Devido à paralisação, produtos perecíveis se estragaram por terem ficado muitos dias nas estradas acondicionados em caminhões.

Outros prejuízos no segmento rural foram que produtores de leite descartaram o alimento, pois não havia como escoá-lo, e muitas aves morreram nas granjas por falta de ração.

Jungmann acredita em locaute

Segundo o ministro da Segurança Pública, Raul Jungmann, mesmo os motoristas que não queriam aderir ao movimento ficaram parados com suas cargas nas estradas.

Ele acredita que esteja ocorrendo locaute, com empresários intimidando motoristas que quiserem sair do movimento e, por isso, a greve ainda não acabou totalmente.

Na sexta-feira, 25, o presidente Michel Temer informou à população brasileira que havia firmado um acordo com entidades da categoria, como a Associação Brasileira dos Caminhoneiros (Abcam) e União Nacional dos Caminhoneiros (Unicam), atendendo pelo menos 12 itens das reivindicações da classe.

Ele disse que, entre as reivindicações, atendeu a redução de 0,46 centavos no preço do óleo diesel, estabilidade no preço desse combustível por 30 dias e garantia dos transportes de parte das cargas da Companhia Nacional de Abastecimento (Conab).

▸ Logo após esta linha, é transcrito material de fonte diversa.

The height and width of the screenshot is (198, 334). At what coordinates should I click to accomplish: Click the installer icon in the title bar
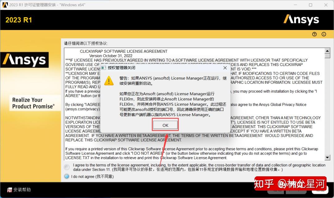point(4,5)
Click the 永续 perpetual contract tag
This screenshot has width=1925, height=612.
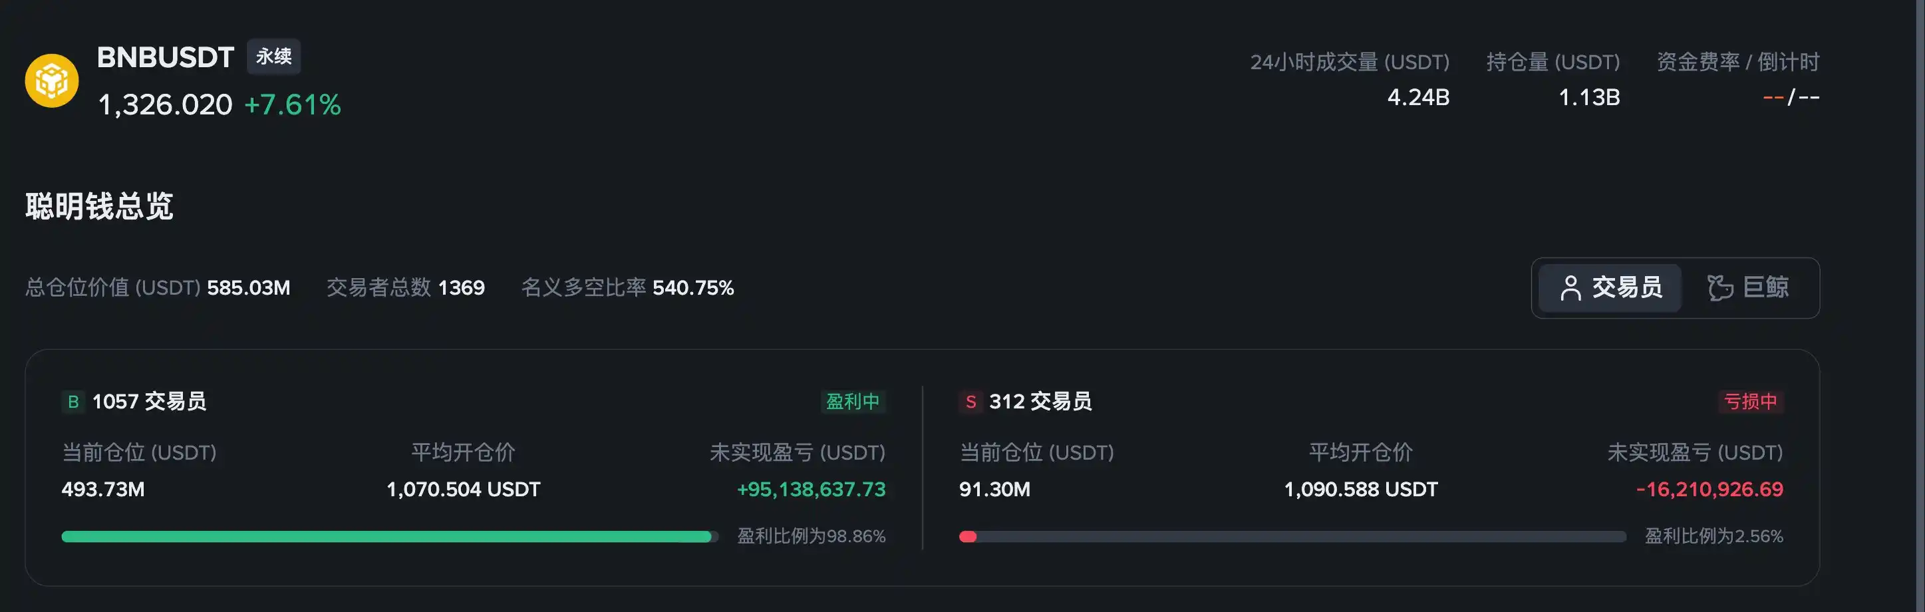tap(274, 57)
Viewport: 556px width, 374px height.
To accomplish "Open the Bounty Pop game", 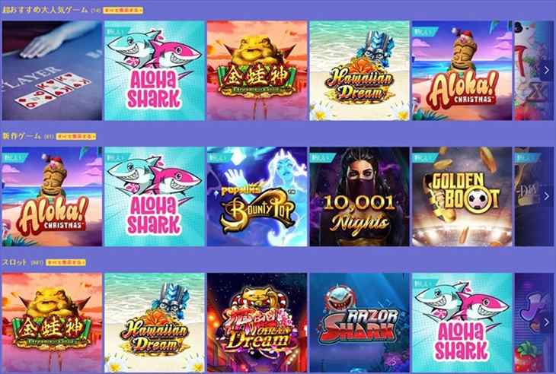I will pos(257,196).
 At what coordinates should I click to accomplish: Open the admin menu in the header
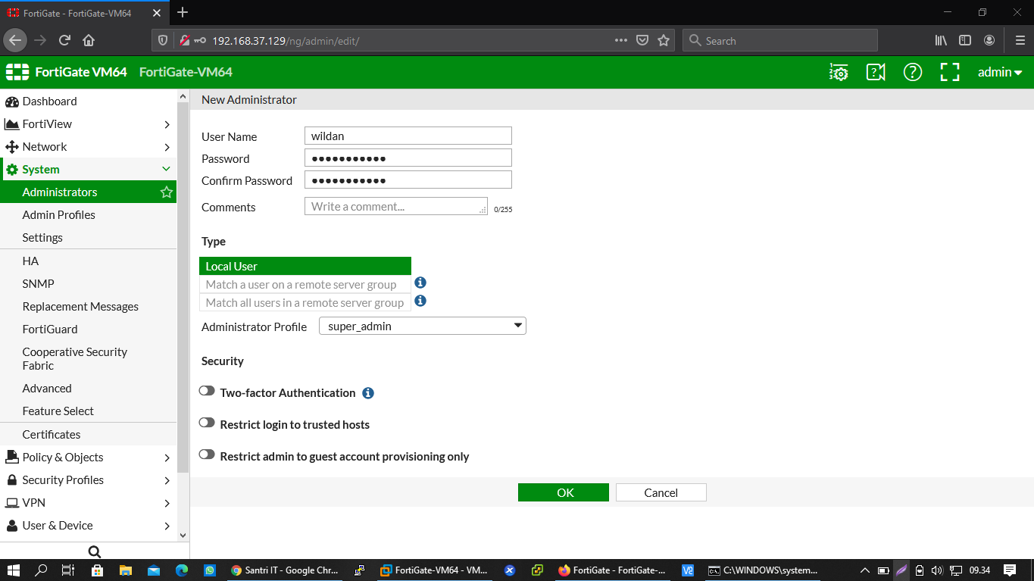999,72
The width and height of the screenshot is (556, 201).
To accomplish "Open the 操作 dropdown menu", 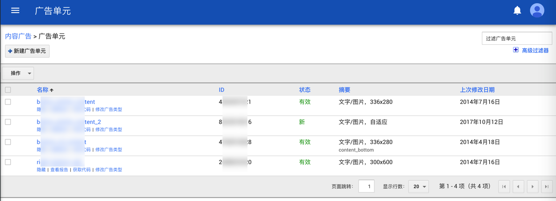I will pos(18,73).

Lamentando que, apesar do acordo, “uma minoria radical” insistiu em continuar bloqueando as estradas, o presidente endureceu, empregando a Força Nacional de Segurança.

“Nós não vamos permitir que a população fique sem os gêneros de primeira necessidade, que consumidores fiquem sem produtos, que hospitais fiquem sem insumos para salvar vidas e que crianças sejam prejudicadas pelo fechamento de escolas”, enfatizou.

Sob tutela do acordo com lideranças da categoria, Michel Temer adiantou que responsabilizará os caminhoneiros que, no seu entender, de forma radical continuassem bloqueando as estradas brasileiras.

Raquel Dodge cria comitê de greve dos caminhoneiros

Nessa terça-feira, 29, durante sessão do Conselho Nacional do Ministério Público, a procuradora-geral da República (PGR), Raquel Dodge, comunicou a criação de um comitê para analisar os prejuízos resultantes dessa paralisação.

Segundo ela, o movimento grevista dos caminhoneiros afeta “direitos fundamentais da sociedade”. A procuradora entende a legitimidade do direito de greve, mas afirmou que os abusos devem ser evitados.